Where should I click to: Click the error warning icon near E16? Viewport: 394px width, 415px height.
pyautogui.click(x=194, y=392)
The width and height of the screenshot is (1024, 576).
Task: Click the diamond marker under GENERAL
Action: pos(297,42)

-.-.-

* **GOAL OF THE EXERCISE**
For each record above, output it exactly as written.

* **RESULT FOR THIS TASK**
Where should I click to: Click the error warning icon near E16? Viewport: 394px width, 415px height.
pyautogui.click(x=194, y=392)
The width and height of the screenshot is (1024, 576).
Task: Click the diamond marker under GENERAL
Action: pos(297,42)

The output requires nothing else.